(Extract to read):
- Hut 8 mined 256 bitcoin in November.
- The Canadian miner has deposited all the BTC it scooped last month into custody, maintaining its “hodl” strategy.
- Hut 8 now holds 5,242 bitcoin in reserve.
Canadian bitcoin mining company Hut 8 deposited all of its 256 bitcoin mined in November into custody, the company said in a statement Thursday. The miner embarked on a “Hodl” strategy earlier this year and currently holds 5,242 BTC in reserve.
Hut 8 also said it is leveraging Luxor pool to increase its daily BTC revenue. Luxor Technologies provides a profit-switching tool that allows miners to maximize rewards by employing computing power to other blockchains while receiving payouts in bitcoin. Hut 8 said it had completed the deployment of its NVIDIA chips at its Medicine Hat, Alberta, facility.
“Our NVIDIA CMP deployment is contributing revenue of approximately CAD$140,000 [USD$109,000] per day, based upon current mining economics,” said Jason Zaluski, head of technology for Hut 8, in the statement. “Given the low power intensity of these chips…we are achieving unit margins in excess of 95%.”

Dataset entries:

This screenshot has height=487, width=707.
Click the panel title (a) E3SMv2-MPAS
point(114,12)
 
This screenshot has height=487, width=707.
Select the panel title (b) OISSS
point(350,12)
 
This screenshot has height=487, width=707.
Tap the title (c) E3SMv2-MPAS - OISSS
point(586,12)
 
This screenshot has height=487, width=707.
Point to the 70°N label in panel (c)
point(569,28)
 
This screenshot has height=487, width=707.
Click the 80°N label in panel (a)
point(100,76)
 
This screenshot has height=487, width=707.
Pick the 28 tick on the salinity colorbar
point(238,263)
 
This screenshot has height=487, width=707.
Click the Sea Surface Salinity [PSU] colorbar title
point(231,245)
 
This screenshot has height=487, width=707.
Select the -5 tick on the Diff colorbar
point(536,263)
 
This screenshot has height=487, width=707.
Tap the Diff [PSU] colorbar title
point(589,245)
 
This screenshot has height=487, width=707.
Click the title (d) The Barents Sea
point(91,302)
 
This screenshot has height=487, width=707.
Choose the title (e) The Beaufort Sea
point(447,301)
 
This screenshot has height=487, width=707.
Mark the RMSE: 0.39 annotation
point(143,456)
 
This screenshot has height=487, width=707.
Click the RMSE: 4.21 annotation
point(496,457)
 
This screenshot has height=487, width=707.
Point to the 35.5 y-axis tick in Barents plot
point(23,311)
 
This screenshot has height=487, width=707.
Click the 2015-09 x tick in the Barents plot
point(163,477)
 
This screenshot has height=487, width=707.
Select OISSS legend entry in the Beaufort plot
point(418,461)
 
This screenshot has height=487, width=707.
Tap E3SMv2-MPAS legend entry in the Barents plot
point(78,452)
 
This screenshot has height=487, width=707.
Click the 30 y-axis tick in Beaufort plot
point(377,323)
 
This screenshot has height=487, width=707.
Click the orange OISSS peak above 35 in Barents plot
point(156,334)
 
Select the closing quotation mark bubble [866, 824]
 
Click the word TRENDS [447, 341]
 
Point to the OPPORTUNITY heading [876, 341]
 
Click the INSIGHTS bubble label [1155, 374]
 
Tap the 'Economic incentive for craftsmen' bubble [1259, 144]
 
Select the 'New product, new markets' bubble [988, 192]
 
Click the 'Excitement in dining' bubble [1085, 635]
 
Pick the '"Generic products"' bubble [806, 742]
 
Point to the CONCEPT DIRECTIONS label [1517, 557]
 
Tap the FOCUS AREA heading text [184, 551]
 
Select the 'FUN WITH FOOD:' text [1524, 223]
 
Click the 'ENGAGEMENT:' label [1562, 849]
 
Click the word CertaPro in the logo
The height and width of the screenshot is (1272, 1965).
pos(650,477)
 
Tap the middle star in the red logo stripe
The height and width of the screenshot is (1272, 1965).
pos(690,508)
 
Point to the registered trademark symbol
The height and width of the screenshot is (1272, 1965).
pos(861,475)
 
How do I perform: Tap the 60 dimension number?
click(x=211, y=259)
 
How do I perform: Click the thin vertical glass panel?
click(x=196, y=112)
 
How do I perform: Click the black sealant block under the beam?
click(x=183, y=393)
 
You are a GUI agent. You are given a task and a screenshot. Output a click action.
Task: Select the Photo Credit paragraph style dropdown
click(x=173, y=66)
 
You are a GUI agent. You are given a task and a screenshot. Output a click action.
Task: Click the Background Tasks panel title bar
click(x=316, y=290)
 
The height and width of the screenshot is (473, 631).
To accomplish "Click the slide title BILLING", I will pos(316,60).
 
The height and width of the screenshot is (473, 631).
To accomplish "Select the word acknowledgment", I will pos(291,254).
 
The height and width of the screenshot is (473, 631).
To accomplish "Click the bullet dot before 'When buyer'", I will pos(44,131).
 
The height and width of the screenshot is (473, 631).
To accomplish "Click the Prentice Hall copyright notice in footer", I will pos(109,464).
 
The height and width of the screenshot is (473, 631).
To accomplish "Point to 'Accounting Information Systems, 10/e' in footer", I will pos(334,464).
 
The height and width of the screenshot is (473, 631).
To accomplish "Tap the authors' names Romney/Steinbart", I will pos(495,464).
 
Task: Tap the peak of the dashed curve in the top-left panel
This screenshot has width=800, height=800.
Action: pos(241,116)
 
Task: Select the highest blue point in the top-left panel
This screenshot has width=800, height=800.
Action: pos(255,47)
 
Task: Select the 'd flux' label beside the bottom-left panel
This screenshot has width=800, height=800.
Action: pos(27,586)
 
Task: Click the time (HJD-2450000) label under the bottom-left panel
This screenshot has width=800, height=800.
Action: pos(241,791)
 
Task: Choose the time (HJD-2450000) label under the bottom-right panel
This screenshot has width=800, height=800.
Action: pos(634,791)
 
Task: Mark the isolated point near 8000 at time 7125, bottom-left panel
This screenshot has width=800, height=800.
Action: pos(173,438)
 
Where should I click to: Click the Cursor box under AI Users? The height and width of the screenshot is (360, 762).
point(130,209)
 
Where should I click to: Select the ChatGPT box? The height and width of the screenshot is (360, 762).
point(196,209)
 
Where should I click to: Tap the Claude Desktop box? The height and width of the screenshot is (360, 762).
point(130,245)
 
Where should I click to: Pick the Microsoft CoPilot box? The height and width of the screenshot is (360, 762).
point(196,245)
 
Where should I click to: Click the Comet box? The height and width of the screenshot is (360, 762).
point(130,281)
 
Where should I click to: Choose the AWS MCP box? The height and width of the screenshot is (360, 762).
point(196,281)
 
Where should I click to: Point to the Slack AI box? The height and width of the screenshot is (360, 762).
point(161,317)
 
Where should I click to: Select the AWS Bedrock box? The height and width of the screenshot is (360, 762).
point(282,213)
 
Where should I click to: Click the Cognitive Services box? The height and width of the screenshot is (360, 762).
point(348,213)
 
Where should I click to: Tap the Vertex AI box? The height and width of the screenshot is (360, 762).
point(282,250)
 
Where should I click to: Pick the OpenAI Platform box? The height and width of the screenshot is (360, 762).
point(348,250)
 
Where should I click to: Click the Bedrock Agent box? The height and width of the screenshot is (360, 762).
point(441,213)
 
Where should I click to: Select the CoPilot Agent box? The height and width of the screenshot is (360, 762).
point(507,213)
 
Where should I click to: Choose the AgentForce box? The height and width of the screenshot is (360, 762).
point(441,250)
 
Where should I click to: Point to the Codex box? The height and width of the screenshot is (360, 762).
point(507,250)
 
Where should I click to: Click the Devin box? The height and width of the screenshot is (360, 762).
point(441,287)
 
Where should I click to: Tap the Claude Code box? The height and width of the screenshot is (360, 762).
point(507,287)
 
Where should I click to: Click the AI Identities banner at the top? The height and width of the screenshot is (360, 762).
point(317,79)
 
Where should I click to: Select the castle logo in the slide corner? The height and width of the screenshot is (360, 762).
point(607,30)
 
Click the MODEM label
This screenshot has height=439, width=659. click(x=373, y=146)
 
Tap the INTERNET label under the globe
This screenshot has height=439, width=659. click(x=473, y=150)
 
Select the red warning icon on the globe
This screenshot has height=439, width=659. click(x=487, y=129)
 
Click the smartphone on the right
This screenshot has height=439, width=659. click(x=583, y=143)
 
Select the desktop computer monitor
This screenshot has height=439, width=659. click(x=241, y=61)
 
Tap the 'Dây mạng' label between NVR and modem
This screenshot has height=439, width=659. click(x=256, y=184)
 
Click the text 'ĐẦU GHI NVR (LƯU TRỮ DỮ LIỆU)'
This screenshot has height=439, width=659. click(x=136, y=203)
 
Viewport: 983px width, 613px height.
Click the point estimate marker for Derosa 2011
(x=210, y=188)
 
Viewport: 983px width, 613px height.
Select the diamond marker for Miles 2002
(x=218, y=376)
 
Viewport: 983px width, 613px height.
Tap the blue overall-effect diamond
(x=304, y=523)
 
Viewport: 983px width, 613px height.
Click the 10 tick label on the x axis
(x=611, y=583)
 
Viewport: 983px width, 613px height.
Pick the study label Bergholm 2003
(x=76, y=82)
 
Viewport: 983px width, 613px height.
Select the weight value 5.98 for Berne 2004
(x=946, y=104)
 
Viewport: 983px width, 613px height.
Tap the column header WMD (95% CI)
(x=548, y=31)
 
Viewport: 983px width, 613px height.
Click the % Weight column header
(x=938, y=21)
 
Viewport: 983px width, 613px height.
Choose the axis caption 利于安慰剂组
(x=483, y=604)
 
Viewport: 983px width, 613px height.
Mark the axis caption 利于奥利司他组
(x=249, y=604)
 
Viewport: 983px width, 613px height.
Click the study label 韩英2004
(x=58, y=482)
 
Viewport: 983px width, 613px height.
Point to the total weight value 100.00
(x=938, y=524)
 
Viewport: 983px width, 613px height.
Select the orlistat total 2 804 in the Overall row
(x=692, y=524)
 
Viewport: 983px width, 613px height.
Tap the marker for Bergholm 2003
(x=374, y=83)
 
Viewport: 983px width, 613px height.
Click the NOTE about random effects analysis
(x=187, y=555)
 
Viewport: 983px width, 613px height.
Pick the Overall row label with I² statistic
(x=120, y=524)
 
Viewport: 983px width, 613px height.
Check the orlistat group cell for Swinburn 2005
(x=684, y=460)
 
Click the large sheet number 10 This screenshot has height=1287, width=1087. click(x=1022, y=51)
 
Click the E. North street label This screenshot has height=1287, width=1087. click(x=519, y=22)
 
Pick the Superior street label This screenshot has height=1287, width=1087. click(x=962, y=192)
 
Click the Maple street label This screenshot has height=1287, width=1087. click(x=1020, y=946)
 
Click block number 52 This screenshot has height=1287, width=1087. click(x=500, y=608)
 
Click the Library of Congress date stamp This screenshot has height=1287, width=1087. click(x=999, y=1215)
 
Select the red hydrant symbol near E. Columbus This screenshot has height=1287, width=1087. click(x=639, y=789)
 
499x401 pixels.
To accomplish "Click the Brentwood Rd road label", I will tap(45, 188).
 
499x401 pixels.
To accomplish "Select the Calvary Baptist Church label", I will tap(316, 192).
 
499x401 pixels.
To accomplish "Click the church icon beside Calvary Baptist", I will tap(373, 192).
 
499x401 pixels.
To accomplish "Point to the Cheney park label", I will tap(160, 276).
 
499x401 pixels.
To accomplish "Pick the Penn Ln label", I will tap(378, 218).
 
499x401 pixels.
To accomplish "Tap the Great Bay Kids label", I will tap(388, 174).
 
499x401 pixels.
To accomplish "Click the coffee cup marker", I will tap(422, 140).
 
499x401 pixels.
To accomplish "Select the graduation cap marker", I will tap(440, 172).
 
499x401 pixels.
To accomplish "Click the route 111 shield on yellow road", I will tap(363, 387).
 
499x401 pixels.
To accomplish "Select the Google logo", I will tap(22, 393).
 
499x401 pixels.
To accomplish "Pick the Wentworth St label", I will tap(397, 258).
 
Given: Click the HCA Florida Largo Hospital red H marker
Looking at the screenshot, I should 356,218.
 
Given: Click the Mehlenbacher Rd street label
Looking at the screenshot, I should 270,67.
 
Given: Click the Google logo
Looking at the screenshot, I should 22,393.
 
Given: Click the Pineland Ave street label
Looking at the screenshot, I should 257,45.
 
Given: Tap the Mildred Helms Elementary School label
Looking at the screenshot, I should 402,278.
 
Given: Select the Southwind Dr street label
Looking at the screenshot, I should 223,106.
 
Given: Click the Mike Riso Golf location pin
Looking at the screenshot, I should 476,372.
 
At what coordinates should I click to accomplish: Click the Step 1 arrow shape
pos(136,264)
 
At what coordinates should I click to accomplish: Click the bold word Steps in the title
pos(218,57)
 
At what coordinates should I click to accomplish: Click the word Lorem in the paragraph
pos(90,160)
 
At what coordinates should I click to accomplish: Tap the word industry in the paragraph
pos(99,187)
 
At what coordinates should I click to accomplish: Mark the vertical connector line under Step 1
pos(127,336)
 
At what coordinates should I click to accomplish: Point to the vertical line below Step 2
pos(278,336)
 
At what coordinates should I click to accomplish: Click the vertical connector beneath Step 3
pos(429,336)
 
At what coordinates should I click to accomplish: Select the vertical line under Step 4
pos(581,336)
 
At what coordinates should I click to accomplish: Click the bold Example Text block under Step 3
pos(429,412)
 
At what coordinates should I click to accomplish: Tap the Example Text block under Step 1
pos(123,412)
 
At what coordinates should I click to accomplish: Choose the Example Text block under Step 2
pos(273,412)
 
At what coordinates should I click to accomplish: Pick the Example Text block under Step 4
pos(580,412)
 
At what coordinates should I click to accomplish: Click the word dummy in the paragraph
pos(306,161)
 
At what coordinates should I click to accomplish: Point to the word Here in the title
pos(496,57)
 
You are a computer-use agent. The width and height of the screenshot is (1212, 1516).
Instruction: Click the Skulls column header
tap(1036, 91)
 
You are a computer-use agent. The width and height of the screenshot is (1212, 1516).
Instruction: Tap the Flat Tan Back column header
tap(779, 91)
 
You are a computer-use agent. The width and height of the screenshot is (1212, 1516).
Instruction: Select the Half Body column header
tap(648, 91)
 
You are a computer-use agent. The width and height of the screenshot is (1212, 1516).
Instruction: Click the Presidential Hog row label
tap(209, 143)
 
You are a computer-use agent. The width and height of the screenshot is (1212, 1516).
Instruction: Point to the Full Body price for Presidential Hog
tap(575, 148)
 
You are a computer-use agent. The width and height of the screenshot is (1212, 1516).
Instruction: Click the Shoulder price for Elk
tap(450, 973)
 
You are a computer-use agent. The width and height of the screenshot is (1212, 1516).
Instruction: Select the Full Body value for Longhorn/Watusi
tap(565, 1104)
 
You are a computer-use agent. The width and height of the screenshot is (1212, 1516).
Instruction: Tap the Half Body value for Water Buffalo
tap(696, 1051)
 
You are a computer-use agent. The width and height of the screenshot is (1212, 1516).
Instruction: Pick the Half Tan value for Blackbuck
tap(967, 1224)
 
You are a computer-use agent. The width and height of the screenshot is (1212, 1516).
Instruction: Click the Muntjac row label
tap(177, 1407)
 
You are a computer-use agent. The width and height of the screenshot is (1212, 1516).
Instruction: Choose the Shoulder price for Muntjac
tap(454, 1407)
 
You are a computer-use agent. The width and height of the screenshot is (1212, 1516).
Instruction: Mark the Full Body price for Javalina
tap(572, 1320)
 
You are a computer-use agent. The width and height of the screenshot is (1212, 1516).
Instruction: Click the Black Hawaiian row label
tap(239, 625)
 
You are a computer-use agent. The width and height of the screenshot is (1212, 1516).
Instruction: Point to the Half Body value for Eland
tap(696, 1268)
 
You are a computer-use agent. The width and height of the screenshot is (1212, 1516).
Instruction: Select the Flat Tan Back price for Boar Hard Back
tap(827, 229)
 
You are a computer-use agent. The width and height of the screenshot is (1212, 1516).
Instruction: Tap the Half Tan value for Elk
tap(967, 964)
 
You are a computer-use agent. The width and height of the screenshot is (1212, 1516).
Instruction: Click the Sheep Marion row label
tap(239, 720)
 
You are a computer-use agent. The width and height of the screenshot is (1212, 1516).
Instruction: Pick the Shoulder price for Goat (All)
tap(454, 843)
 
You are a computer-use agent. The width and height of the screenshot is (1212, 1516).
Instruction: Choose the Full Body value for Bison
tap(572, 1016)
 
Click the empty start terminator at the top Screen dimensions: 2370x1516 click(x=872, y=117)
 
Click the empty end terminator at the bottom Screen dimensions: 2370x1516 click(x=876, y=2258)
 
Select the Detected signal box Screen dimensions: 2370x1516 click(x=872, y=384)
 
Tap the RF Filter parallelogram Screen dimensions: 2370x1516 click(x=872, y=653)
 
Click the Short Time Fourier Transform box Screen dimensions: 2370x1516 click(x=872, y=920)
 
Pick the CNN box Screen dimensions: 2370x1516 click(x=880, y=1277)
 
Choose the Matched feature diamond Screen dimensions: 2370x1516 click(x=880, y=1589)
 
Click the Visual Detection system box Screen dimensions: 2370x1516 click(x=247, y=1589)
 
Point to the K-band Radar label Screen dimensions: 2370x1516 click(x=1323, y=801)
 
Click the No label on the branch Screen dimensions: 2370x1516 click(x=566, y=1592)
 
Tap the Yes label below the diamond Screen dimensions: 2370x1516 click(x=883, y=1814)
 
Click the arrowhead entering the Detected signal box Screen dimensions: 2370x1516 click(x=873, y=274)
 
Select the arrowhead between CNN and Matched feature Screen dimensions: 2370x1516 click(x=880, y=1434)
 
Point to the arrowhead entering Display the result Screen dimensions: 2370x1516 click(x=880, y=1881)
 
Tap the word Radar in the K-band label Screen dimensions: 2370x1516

(Required work):
a) Reproduce the part of the Hut 8 article between "- The Canadian" and "BTC in reserve.", inclusive.
b) Answer these questions about the Hut 8 article, one answer per line, marked to match:
(i) How many bitcoin did Hut 8 mine in November?
(ii) At which facility did Hut 8 complete the deployment of its NVIDIA chips?
(iii) What unit margins does Jason Zaluski say the company is achieving?
c) Pick up the Hut 8 article after its final sentence and write what comes next.

(Responses per task):
a)
- The Canadian miner has deposited all the BTC it scooped last month into custody, maintaining its “hodl” strategy.
- Hut 8 now holds 5,242 bitcoin in reserve.
Canadian bitcoin mining company Hut 8 deposited all of its 256 bitcoin mined in November into custody, the company said in a statement Thursday. The miner embarked on a “Hodl” strategy earlier this year and currently holds 5,242 BTC in reserve.

b)
(i) 256 bitcoin
(ii) Its Medicine Hat, Alberta, facility
(iii) In excess of 95%

c)
The NVIDIA chips generate Hut 8 roughly 1.8 – 2.0 additional bitcoin per day; in November, the miner averaged 8.3 bitcoin mined per day.
“Hut 8 currently has an installed hashrate of approximately 1.7 exahashes per second (EH/s), which includes the converted hashrate from its fleet of CMPs,” per the statement.
Hut 8 is a publicly-traded miner listed on the Nasdaq and the Toronto Stock Exchange under the same ticker symbol, HUT. It has profited from the great ASIC exodus this summer, which dropped Bitcoin’s difficulty sharply at the time. The U.S., Kazakhstan, and Russia all benefited from the Chinese crackdown on bitcoin mining and have emerged as the new top three mining countries in the world.